Problem description:
Find and copy every line in the records that includes the string "Expand".

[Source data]

_ _ _ _ _

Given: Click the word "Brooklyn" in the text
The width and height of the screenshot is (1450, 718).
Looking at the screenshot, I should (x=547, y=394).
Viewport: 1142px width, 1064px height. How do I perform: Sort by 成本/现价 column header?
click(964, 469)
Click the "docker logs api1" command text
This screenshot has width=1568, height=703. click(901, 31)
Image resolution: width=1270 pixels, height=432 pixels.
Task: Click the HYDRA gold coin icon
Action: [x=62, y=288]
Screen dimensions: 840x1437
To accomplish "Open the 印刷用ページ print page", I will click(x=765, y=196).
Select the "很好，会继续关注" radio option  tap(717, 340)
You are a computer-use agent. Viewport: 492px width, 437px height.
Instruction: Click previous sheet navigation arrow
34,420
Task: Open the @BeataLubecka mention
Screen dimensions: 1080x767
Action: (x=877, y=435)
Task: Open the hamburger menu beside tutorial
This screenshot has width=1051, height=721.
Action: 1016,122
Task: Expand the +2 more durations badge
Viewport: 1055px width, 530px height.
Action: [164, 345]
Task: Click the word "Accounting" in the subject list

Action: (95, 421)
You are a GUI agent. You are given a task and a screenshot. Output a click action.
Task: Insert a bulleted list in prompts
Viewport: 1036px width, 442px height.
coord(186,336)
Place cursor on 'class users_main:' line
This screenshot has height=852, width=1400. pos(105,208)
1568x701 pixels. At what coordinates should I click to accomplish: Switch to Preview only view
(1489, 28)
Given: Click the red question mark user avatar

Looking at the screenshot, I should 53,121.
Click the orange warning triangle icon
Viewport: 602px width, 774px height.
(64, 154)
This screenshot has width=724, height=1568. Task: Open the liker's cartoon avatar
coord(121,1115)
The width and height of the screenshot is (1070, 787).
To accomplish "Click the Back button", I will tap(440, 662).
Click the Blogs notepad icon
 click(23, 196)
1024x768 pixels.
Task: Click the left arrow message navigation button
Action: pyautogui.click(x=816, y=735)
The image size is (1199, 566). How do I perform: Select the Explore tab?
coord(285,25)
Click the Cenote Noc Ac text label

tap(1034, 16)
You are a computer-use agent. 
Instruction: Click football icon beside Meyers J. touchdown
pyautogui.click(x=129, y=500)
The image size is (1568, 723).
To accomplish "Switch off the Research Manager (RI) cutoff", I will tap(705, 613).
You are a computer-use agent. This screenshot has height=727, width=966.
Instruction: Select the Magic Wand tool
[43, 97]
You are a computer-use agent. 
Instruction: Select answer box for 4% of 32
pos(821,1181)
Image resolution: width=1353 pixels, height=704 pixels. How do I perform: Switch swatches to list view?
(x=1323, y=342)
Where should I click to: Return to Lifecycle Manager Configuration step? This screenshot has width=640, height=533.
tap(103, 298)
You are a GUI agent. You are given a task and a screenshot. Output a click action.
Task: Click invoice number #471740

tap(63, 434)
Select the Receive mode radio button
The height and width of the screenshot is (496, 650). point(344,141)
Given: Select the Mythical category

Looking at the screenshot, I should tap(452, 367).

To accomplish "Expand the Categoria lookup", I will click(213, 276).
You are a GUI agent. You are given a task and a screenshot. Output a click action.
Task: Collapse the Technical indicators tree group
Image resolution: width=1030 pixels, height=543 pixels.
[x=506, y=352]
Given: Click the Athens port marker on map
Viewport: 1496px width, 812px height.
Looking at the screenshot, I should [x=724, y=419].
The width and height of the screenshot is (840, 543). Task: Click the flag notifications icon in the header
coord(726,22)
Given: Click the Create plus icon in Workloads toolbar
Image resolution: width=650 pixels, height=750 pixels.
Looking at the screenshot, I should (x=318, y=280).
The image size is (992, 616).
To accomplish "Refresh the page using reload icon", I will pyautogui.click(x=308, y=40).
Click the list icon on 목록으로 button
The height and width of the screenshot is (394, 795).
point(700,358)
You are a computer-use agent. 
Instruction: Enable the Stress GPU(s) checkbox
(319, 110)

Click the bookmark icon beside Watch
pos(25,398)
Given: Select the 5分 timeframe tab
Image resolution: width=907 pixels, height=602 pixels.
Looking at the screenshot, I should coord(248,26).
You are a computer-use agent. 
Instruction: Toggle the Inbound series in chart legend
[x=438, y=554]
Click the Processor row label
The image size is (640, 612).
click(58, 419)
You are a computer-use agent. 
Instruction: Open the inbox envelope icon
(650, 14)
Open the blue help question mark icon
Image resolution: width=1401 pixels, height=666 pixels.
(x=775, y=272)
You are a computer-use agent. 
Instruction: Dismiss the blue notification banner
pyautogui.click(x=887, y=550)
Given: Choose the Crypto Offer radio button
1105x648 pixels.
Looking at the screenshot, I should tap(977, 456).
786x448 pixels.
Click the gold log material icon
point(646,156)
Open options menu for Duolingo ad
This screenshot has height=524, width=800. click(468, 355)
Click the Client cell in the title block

_ _ _ _ _

Expected answer:
Task: Expand the +2 more durations badge
To accomplish "Expand the Categoria lookup", I will click(213, 276).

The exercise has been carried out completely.